After upgrading to an RX Vega, I was having a tough time getting the card to pass the Time Spy stability test using the standard air cooler.  My temps were pushing into the 70C range easily and the throttling of the clock speeds to compensate seems to lead to a few dropped frames.

AMD Radeon RX Vega 64 video card benchmark result - AMD Ryzen 7 1800X,ASRock X370 Professional Gaming



Online research seemed to indicate that water cooling Vega would yield superior results, and due to the neat builds I've seen on this community, I decided to give it a try. 


Using the existing ABS Canyon case I had, and EKWB parts (what my local shop stocks) I have the final product below.

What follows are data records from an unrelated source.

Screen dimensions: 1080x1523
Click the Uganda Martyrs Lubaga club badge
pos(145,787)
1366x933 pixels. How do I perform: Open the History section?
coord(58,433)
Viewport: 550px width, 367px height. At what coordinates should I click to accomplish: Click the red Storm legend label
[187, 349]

I opted to go for a black/nickel aesthetic.   I had two available 5.25" bays in the upper part of the case. so I went with the EK-DBAY D5 Pump with integrated reservoir.  My case is much taller than it is wide, so there wasn't really room for a separate standing reservoir.  From there, the loop goes Pump/CPU Block/CE 140 radiator/GPU/CE 280 Radiator/Pump.


I had to remove the HDD backplates from the lower section to make room for the GPU radiator.  I reinstalled one of the HDD backplates above the PSU.  I also picked up several Noctua NF-A14 industrial fans to push air over the radiators.  I cut a hole in the bottom of the case and added a radiator mount to expel the hot air from the GPU.  I also added a clear side panel, which is plastic right now, but I many try to get some tempered glass in the future.

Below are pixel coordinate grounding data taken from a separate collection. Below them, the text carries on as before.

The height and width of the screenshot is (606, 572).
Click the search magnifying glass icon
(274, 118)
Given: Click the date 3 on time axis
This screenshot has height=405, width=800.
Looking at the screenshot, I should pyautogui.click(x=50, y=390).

I have a shot of the added radiator mount below.  Not the best quality, but it gets the idea across.  I'll add a picture of the closed up case as well.



I checked the temps on my Ryzen CPU using my previous cooler, the Noctua NH-D15.  Running the CPU-Z stress test and monitoring the temps in Ryzen master, my CPU capped off at 65C at 4 GHZ.  Under the same conditions using the EKWB Supremacy EVO, the temps capped at 58C!  Not too shabby.  I decided to rerun the Time Spy stress test with the new setup changing the Wattman settings on the Vega to 50% power limit increase and 1650 Mhz on the clock and 1100 Mhz on the RAM.

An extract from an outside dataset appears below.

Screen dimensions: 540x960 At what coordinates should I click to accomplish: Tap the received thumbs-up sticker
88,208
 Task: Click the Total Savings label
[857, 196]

AMD Radeon RX Vega 64 video card benchmark result - AMD Ryzen 7 1800X,ASRock X370 Professional Gaming


Massive improvement!  I also gave Time Spy a run through as well.


AMD Radeon RX Vega 64 video card benchmark result - AMD Ryzen 7 1800X,ASRock X370 Professional Gaming


More to come soon, but the Vega GPU temps aren't climbing above 50C right now.  All in all things are looking pretty solid.